╔══

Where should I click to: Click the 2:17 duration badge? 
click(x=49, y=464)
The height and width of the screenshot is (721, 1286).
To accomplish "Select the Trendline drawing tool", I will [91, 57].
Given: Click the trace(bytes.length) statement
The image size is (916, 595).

╚══
╔══

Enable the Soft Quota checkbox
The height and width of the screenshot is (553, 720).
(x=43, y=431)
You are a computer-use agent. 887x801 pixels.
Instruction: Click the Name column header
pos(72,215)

╚══
╔══

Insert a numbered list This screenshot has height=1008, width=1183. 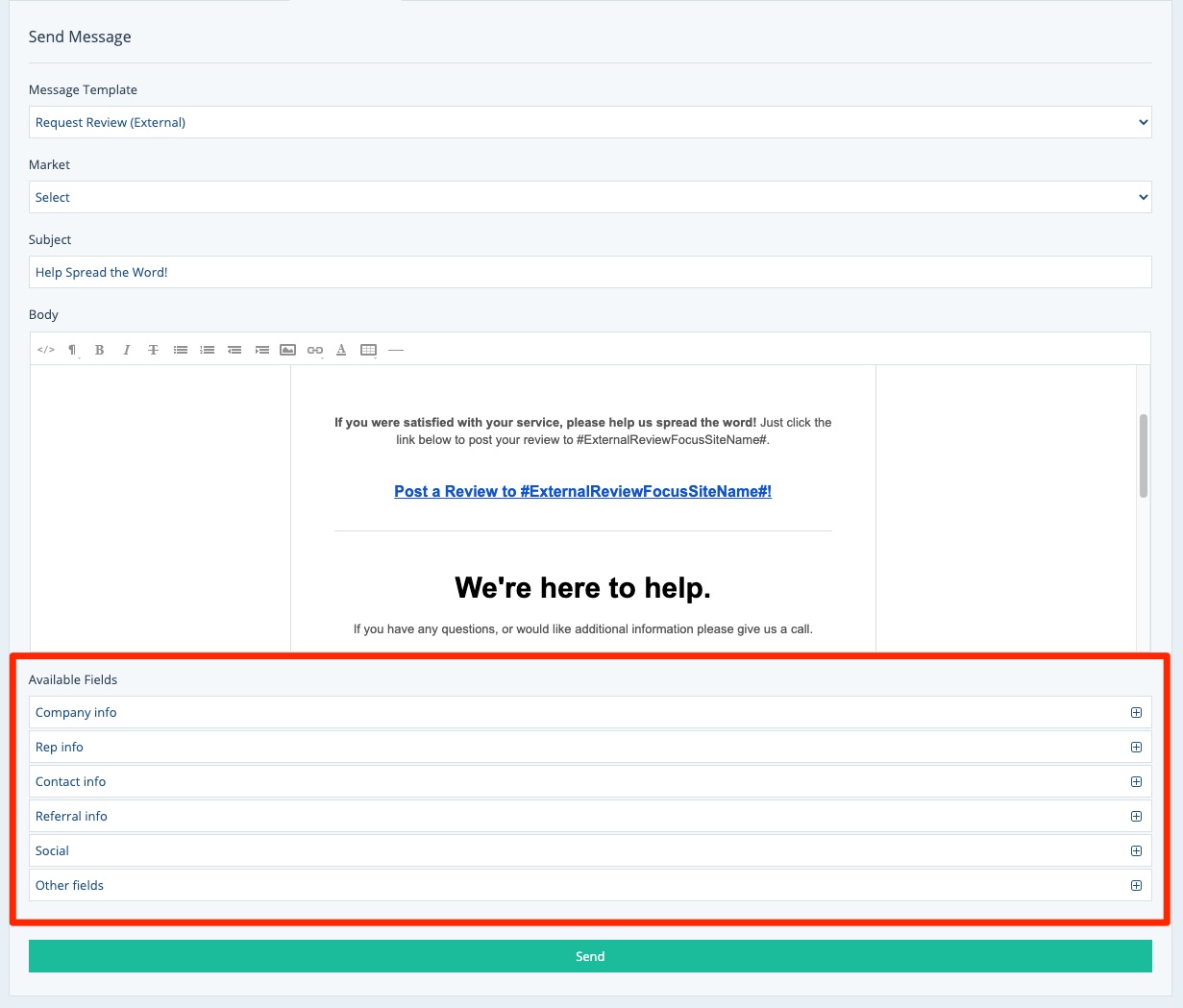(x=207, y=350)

╚══

_TASK BRIEF_. There is a line with "Where should I" and a line with "The image size is (916, 595)." above. Copy exactly those two lines and all lines between them, with nothing else.

_RESPONSE AREA_.
Where should I click to: Click the 2:17 duration badge? 
click(x=49, y=464)
The height and width of the screenshot is (721, 1286).
To accomplish "Select the Trendline drawing tool", I will [91, 57].
Given: Click the trace(bytes.length) statement
The image size is (916, 595).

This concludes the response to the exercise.